I’m a bit slow to post something today because I find myself running around taking care of a number of details that relate to my impending departure for a month-long retreat along with all the other Franciscan friars in the United States and Canada who are preparing to profess Solemn Vows this summer in our respective provinces. In addition to packing and making various arrangements on this end, I have several editorial deadlines, essays to finish and article manuscripts that I need to send to this or that place before I drop off the usual radar for some contemplative time. That said, I took a moment to read through some of the hundreds of reader comments that people posted on the New York Times website in response to my fellow St. Bonaventure University alum and NYT staff writer Dan Barry’s story about my recently deceased Franciscan brothers, the twins so many have been discussing.
I offer here a selection of the many, many comments that have touched me. In an age when internet newspapers and blogs elicited all sorts of treacherous and often-times anonymous comments, seldom building up others but tearing people down, it was incredibly edifying to see such sympathy, kindness, spirituality and joy online. Julian and Adrian have indeed continued to minister in a gentle way to those who continue to be touched by their lives. There are many more comments, but here is a selection.
No crystal cathedral, no self-named university, no crusade, no book tour, no public book burning, no sex scandal, no prayer breakfast with notable politicians, no TV show, no hate mongering at soldiers’ funerals.
Humility, kindness, joy.
Looks like SOME members of the clergy got Jesus’ message.

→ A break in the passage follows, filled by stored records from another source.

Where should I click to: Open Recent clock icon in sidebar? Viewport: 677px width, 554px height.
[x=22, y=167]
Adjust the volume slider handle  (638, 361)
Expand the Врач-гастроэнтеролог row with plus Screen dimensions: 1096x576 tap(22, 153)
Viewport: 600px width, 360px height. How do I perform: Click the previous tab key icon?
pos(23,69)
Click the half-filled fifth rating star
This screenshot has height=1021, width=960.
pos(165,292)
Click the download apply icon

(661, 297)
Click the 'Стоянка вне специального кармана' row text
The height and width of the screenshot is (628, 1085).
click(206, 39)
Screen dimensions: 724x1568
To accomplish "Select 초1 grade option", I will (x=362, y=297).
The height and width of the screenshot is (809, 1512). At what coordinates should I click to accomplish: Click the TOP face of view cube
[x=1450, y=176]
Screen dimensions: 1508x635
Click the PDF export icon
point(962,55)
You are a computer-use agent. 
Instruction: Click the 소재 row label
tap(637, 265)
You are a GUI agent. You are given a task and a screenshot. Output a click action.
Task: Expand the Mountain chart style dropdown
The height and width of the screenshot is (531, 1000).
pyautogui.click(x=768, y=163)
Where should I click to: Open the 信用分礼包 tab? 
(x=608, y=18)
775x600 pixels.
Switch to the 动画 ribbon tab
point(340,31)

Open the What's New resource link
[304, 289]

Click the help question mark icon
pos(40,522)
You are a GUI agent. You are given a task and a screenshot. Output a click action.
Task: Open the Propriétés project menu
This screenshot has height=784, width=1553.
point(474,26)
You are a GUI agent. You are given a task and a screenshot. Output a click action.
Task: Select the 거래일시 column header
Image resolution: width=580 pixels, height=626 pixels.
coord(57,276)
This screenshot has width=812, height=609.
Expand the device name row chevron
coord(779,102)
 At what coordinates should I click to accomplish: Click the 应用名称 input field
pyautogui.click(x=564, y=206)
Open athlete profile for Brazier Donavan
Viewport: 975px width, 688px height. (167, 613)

– it was always the ‘Brothers’ and not the Priests
who had the best advice.
God Bless those twins and all who humbly serve.
Thank you, Mr. Dan Barry, for sharing this story with your readers. I feel the world is a better place because of those two good souls. May God bless them.
“You cannot do great things. You can only do small things with great love”.
Simple profound. This tale appears straight to be out of Chaucer’s Canterbury tales.